Today, two hundred and fifty years after the American Civil War ended, there are more human slaves in the world than at any other time in history. According to multiple sources, there are at least 40 million slaves in the world today, and over 60,000 of these individuals live in the United States. About three-fourths of these people are girls and women, as the 40 million figure includes those forced into labor and those forced into marriages. The amount of time in forced labor or marriage varies, from a few days to a few years to an indefinite period.

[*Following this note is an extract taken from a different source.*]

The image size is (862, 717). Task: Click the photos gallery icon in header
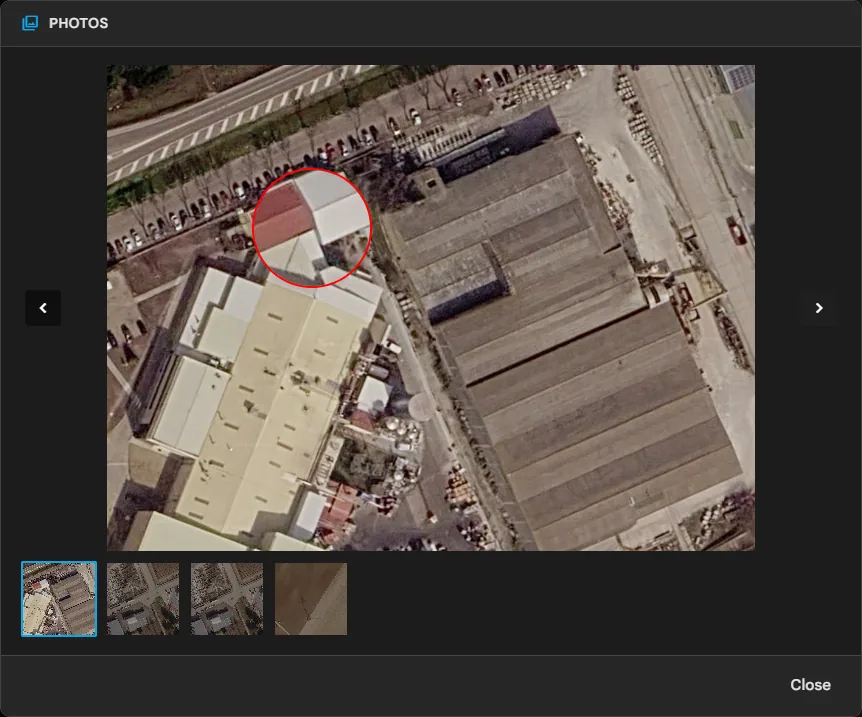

Slavery has always been an awful institution, but it may have gotten worse. The price of a slave has dropped dramatically since the American Civil War. Back then, a slave might work for a master for two decades before the master recouped his investment. Today, the break-even period may be only a few years, so modern masters have even less incentive to take care of the people they keep in bondage.
Law enforcement officials do their best, but they only help a tiny fraction of the human trafficking victims in Georgia. So, as in many other areas of life, attorneys must fill in the gap.

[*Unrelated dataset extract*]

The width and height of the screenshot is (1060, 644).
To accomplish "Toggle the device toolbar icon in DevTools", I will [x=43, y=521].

The federal Trafficking Victims Protection Act, an extremely broad law, makes it a criminal offense to “knowingly benefit, financially or by receiving anything of value,” from human trafficking. Slavery victims may be entitled to substantial compensation under the TVPA. Victims must prove that the modern-day master:
- Used or threatened force or restraint,
- Harmed or threatened to harm the victim or another person, or
- Led the victim to believe that s/he would be seriously harmed if s/he failed to work.

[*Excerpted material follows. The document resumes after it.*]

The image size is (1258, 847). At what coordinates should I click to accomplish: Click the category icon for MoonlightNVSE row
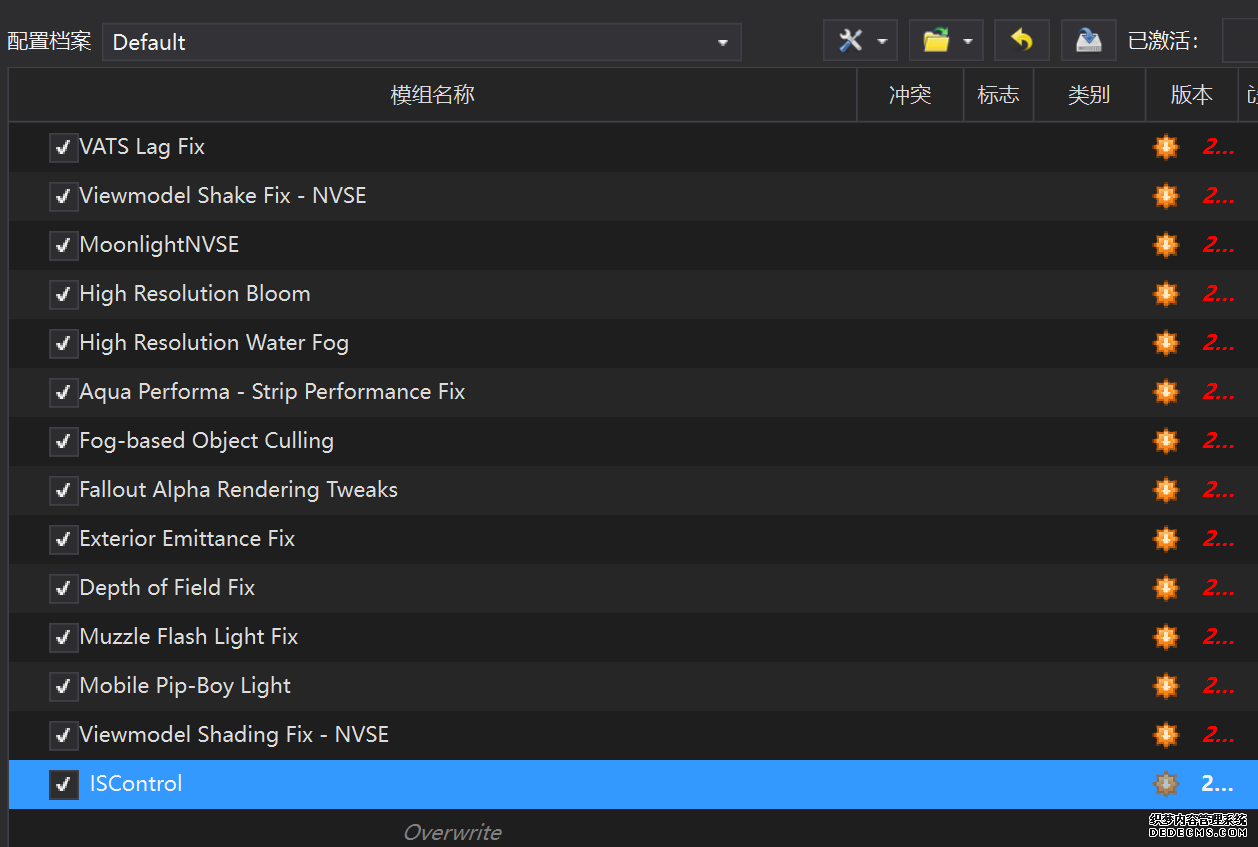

Many victims have claimed damages under the TVPA, and there have been several multi-million dollar out-of-court settlements.
Georgia lawmakers also passed an anti-human trafficking statute, but unfortunately, it is not quite as broad as the TVPA, because it does not include the “receiving anything of value” clause. Common law remedies may be available as well, such as false imprisonment (if the victim was not free to leave), battery (if the slaveowner hit the victim), and unjust enrichment (if the slaveowner realized a financial gain because of the forced labor).
Special rules apply to forced agricultural workers. Many corporations, like Trader Joe’s and Taco Bell, have agreed that they would only buy tomatoes and other agricultural products from an employee of a corporate grower. We applaud those steps, but more needs to be done. Other corporations should step up to the plate and help fight this problem.
Human trafficking in any form is utterly deplorable, which is why the experienced Atlanta litigation attorneys at Butler Tobin are committed to doing our part to end this practice. Call us today for a free consultation.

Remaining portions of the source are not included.